Emekli Hâkim İzzet Doğan’ın moderatörlüğünde gerçekleşen ikinci oturumda “Sözleşmeye Uygun Mahkemelerin Yetkisi” başlıklı bir konuşma yapan Birleşik Krallık Temyiz Mahkemesi Hâkimi Lord Justice Andrew Moylan ise kontratın sağladığı hudut ötesi işbirliğine değindi. Moylan, “Sözleşme hudut ötesi ihtilaflar konusunda tek bir yol belirliyor. Pratik ve tesirli adalet uygulamasını mümkün kılıyor ve ailelere yardımcı oluyor. Adaletin tecelli etmesini sağlıyor ve çocukların yargı yetkisinde korunmasına odaklanıyor” dedi.
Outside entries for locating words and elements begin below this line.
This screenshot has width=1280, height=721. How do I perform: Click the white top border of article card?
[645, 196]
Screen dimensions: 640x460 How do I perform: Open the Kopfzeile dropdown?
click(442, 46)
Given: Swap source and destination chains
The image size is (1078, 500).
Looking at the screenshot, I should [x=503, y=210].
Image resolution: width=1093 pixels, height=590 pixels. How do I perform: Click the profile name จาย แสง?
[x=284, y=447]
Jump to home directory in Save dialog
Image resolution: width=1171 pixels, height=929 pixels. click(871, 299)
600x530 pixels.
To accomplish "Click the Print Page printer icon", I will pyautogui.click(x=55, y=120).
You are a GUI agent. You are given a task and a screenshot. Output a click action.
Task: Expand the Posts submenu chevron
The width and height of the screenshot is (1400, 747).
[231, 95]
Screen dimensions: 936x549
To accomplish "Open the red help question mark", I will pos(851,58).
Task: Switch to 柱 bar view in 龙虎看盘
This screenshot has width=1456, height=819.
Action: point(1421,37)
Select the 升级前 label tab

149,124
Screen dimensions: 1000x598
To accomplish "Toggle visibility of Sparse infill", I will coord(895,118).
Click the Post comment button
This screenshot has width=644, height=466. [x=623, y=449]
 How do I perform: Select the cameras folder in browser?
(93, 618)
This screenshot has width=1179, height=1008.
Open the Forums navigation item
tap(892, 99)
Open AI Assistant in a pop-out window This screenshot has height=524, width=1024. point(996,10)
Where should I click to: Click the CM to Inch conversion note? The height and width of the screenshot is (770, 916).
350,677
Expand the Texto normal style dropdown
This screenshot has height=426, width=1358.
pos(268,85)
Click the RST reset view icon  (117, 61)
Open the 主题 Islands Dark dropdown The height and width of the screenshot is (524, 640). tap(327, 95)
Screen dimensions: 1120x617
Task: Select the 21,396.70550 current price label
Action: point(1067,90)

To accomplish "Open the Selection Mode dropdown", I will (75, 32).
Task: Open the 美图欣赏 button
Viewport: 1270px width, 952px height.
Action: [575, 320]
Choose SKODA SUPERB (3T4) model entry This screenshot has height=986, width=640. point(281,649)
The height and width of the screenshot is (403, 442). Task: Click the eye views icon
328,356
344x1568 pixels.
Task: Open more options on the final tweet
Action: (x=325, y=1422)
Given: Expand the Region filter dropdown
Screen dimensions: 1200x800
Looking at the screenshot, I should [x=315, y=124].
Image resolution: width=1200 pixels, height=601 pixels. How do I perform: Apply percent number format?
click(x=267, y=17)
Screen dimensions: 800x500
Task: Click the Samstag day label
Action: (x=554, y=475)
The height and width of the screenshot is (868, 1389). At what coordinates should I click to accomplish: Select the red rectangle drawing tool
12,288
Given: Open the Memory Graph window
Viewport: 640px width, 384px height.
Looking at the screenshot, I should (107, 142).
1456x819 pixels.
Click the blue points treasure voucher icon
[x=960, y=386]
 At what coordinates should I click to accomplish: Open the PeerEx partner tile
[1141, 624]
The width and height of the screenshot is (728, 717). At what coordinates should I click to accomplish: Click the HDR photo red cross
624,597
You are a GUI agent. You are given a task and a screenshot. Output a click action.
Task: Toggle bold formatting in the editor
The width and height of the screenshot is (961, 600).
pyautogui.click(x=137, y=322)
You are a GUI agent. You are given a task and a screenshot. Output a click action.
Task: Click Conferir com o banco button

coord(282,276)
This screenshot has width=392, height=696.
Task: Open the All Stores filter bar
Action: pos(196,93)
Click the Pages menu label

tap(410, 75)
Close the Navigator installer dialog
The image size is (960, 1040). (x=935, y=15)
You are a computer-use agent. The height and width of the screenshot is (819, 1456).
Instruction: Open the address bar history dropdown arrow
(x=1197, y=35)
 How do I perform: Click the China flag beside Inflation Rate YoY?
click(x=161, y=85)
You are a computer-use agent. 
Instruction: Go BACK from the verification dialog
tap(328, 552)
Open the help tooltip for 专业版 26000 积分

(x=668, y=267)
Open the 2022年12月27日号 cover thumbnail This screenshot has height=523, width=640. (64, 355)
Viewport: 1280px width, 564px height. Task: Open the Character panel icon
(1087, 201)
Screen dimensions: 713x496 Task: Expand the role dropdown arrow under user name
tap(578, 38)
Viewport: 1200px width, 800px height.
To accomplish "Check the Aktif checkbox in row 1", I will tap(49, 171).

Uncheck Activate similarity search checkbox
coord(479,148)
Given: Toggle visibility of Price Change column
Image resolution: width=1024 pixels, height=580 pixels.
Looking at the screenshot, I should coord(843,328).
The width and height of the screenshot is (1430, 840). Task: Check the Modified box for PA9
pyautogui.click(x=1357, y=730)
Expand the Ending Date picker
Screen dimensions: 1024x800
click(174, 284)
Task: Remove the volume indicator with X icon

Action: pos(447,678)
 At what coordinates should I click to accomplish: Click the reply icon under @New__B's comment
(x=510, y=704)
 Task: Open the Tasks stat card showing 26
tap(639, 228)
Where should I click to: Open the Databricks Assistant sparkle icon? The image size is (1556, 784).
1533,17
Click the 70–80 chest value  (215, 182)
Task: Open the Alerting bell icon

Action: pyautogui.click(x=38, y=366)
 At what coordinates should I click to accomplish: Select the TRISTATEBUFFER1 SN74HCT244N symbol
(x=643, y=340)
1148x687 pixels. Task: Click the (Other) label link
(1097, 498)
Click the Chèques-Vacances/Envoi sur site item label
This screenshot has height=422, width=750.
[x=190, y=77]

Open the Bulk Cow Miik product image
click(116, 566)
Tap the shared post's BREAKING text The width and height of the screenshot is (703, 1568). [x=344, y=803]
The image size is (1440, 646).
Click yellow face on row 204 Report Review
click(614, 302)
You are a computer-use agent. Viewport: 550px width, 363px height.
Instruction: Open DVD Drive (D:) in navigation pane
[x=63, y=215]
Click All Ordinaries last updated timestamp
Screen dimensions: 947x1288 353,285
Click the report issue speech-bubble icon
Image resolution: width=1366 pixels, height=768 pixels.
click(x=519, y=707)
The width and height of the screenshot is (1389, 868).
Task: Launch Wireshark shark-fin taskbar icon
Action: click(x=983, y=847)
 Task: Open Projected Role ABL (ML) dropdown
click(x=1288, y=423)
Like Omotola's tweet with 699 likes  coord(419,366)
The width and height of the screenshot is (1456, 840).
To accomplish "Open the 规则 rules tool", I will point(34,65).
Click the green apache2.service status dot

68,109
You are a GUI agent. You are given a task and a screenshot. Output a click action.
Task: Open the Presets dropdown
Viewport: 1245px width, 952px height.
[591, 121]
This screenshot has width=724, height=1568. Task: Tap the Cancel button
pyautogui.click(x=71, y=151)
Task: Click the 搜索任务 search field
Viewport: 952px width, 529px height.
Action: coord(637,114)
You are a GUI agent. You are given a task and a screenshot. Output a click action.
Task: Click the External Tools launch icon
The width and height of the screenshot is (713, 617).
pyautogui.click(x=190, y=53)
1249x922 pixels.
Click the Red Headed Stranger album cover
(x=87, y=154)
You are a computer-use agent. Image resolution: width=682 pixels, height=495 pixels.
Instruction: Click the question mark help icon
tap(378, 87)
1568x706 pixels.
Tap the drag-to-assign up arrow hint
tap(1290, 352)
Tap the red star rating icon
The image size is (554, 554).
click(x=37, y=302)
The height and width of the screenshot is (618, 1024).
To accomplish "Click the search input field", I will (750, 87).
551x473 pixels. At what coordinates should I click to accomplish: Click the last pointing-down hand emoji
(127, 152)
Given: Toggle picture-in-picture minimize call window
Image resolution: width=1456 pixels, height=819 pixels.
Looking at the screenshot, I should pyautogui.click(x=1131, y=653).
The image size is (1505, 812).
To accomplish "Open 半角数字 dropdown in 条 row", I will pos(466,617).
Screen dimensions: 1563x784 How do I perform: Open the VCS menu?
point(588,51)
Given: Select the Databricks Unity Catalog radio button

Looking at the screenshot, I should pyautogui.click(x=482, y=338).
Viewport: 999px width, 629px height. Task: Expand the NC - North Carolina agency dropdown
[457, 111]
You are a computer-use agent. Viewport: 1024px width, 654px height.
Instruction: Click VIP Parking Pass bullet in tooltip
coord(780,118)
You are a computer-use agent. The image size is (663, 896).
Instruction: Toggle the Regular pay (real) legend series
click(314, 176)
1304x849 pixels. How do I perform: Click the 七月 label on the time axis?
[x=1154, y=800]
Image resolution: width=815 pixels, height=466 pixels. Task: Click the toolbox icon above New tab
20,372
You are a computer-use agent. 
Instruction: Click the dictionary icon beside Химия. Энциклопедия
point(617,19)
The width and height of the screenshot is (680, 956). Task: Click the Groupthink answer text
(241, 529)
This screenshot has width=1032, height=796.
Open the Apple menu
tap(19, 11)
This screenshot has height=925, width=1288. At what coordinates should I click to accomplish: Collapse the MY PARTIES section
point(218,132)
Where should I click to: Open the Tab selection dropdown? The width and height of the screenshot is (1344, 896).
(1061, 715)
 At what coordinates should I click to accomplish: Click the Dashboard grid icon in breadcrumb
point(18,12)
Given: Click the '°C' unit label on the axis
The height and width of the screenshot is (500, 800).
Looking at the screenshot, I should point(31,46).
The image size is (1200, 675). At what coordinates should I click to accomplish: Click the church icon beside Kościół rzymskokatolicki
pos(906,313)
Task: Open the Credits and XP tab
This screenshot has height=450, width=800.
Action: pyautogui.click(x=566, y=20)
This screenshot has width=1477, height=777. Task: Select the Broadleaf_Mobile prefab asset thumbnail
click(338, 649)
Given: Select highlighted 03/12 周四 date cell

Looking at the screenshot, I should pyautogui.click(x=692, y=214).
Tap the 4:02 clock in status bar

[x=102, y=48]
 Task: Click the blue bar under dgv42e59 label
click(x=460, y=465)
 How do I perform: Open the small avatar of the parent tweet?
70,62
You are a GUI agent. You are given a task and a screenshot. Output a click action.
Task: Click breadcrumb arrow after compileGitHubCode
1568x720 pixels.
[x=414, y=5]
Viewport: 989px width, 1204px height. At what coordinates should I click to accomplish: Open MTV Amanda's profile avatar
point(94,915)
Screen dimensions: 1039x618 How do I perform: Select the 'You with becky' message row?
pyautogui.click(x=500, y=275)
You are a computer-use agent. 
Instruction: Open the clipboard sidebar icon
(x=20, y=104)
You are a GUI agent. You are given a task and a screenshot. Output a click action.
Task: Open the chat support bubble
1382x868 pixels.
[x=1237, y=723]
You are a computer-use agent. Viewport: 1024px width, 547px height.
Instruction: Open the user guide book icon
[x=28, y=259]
“Sözleşme Uyarınca Tanıma-Tenfiz ve Mukavelenin Sağladığı Kolaylıklar” bahis başlığında konuşan Avukat Carolina Marín Pedreño ise “Sözleşme, yargı yetkisi, işbirliği, tanıma ve tenfiz hakları yardımıyla her türlü muhafaza önleminin kanunen tanınmasına hükmediyor. Bu sayede ortak bir temel belirleniyor. Memleketler arası bir dava kelam hususuysa çocuğa dinlenme hakkı sağlayarak çocuğun yüksek faydası gözetiliyor” dedi.

“Sözleşme Kapsamında Uygulanacak Hukuk ve Tecrübeler” başlığı altında konuşan Almanya Aile Mahkemesi’nden Hâkim Dr. Joanna Guttzeit ise, kontrat kapsamında hangi mahkeme ve hangi hukukun uygulanacağının belirlenmesinin kıymetine değindi. Guttzeit, “Sözleşmede yer alan 15-22. Hususlarda müdafaa önlemleri ile çabuk ve tesirli müdafaa sağlanması, 16. Unsurdaki velayet sorumluluğu, 21. Husustaki milletlerarası özel hukuk kanunları bize bir sistematik sunuyor. ‘Lahey Yargıçlar Ağı’ da bu tıp uzlaşma tahlilleri için var” dedi.